Canadian energy regulators’ decision to recommend approval of the Trans Mountain oil pipeline expansion won applause from the project’s supporters, but they’re already pressing Justin Trudeau’s cabinet to give it the government’s official blessing in a timely manner.
With the National Energy Board’s recommendation in hand, Trudeau’s government has 90 days to issue its own approval for the project. However, the government still is consulting with indigenous groups along the pipeline’s route, and it can extend that window if it determines that those meetings need more time.
For supporters of Trans Mountain, the cabinet’s approval can’t come too soon. That’s because they’ve already seen the expansion project delayed when a judge struck down the project’s initial approval in August, necessitating the new NEB review and the additional indigenous consultations.
“We’re pleased that we’ve got a recommendation to the federal cabinet, and hopefully we can see them move forward in a timely way,” Alberta Premier Rachel Notley said at a press conference in Calgary.
Notley said she didn’t expect the cabinet to approve the project before Alberta’s provincial election, which must happen by May, but she did expect it before the federal election, which could happen as late as October.
Natural Resources Minister Amarjeet Sohi said in an interview with BNN Bloomberg Television that while the government wouldn’t commit to a firm timeline for its decision, the government is in “a strong position” to make a ruling within that 90-day timeframe.
Environmental groups, on the other hand, blasted the NEB’s decision and promised to continue their opposition. Environmental Defence said the approval recommendation will be vulnerable to legal challenges because the process was unreasonably short, preventing experts from being able to submit evidence. The group also criticized the NEB for excluding climate effects from its review, ignoring a standard the regulator set in its review of the proposed Energy East pipeline, which ultimately was abandoned.

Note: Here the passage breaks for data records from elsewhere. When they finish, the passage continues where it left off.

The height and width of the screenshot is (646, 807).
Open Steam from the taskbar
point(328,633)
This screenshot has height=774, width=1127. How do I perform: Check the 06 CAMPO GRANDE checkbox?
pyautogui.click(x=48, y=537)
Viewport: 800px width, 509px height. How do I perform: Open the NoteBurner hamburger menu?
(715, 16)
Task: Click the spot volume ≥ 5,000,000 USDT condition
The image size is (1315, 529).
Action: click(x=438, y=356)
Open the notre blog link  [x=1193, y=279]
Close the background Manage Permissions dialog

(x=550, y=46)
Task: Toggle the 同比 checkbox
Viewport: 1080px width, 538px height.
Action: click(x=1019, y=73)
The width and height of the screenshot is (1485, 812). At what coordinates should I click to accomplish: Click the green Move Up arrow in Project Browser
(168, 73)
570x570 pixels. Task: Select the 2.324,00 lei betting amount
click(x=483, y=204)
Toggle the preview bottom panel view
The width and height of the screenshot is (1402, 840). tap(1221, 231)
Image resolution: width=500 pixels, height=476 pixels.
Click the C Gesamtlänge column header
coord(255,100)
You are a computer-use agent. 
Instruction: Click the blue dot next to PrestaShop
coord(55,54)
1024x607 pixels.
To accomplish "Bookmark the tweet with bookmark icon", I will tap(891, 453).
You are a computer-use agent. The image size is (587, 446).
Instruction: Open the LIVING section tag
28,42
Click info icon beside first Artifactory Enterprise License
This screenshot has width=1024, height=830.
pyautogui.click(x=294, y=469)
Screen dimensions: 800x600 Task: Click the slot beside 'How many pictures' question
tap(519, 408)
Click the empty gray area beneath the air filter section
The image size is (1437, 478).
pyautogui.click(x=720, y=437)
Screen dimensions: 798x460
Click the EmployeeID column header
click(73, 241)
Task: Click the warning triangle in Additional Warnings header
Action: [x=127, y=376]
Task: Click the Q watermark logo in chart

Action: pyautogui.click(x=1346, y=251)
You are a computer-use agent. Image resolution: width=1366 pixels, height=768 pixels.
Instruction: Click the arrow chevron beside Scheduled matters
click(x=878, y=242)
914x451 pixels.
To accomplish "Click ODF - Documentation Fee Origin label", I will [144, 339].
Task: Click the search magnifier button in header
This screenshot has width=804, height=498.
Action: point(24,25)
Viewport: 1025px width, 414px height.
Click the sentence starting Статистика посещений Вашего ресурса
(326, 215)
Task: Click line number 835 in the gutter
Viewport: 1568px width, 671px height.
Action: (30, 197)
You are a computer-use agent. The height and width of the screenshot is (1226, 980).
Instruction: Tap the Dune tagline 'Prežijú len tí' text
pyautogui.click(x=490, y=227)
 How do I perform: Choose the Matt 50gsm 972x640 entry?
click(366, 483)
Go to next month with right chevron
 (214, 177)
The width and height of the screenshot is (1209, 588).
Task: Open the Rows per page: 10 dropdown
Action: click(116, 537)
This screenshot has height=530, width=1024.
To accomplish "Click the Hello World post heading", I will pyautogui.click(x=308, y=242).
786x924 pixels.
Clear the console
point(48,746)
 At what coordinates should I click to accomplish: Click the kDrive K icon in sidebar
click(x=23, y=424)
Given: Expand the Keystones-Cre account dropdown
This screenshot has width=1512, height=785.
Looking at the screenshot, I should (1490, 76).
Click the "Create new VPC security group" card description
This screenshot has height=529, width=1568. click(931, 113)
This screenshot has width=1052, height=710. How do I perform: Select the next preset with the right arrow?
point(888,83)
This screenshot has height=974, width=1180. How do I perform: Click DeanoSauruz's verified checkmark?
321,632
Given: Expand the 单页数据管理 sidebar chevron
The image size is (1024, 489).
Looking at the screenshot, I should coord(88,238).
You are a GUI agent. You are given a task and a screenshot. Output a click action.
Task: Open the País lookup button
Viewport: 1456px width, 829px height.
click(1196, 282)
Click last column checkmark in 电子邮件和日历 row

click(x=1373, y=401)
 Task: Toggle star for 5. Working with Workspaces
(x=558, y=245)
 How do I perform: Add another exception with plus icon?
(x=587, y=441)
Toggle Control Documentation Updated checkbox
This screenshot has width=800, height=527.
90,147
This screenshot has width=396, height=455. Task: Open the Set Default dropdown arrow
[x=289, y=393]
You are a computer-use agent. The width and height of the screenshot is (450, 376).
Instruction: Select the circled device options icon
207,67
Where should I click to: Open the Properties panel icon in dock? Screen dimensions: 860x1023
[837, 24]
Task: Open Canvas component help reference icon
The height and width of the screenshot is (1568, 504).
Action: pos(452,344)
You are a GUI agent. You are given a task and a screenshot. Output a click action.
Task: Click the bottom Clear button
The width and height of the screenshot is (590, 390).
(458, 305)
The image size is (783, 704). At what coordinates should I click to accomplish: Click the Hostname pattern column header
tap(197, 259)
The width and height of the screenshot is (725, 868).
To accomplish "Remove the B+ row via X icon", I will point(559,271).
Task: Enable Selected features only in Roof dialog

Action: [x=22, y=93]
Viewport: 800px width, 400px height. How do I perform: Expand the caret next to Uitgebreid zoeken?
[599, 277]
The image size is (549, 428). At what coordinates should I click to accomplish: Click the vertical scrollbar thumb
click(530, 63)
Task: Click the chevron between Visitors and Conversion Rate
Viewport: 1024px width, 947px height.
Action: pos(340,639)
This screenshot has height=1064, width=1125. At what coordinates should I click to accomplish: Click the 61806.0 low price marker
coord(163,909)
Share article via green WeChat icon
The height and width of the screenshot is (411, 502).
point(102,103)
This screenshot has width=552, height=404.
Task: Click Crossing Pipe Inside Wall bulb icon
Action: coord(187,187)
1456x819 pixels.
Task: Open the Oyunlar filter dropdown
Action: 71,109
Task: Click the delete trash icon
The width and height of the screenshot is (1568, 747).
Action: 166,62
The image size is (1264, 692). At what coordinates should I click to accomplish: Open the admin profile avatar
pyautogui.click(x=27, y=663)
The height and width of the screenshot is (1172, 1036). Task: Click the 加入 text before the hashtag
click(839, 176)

“The NEB has shown, again, that it is little more than a rubber-stamping body,” Keith Brooks, Environmental Defence’s programs director, said in an emailed statement. “This decision demonstrates that it clearly does not take environmental protection seriously.”
Another group, Stand.earth, said there isn’t enough data to ensure the safety of the salmon and endangered whale populations in the area around the shipping terminal at the end of the pipeline and said the NEB’s recommendation is a result of pressure from federal bureaucrats to approve it.
“The Trans Mountain Pipeline is not in the public interest and will never be built,” Tzeporah Berman, Stand.earth’s international program director, said in an emailed statement.
Despite the vows of continued opposition, Canadian Energy Pipeline Association President Chris Bloomer said he’s confident the project will move forward. The NEB’s work was thorough and should withstand potential challenges, he said.
“Canadians should have confidence in what has been put forward,” Bloomer said in an interview. “Let’s get this pipeline built.”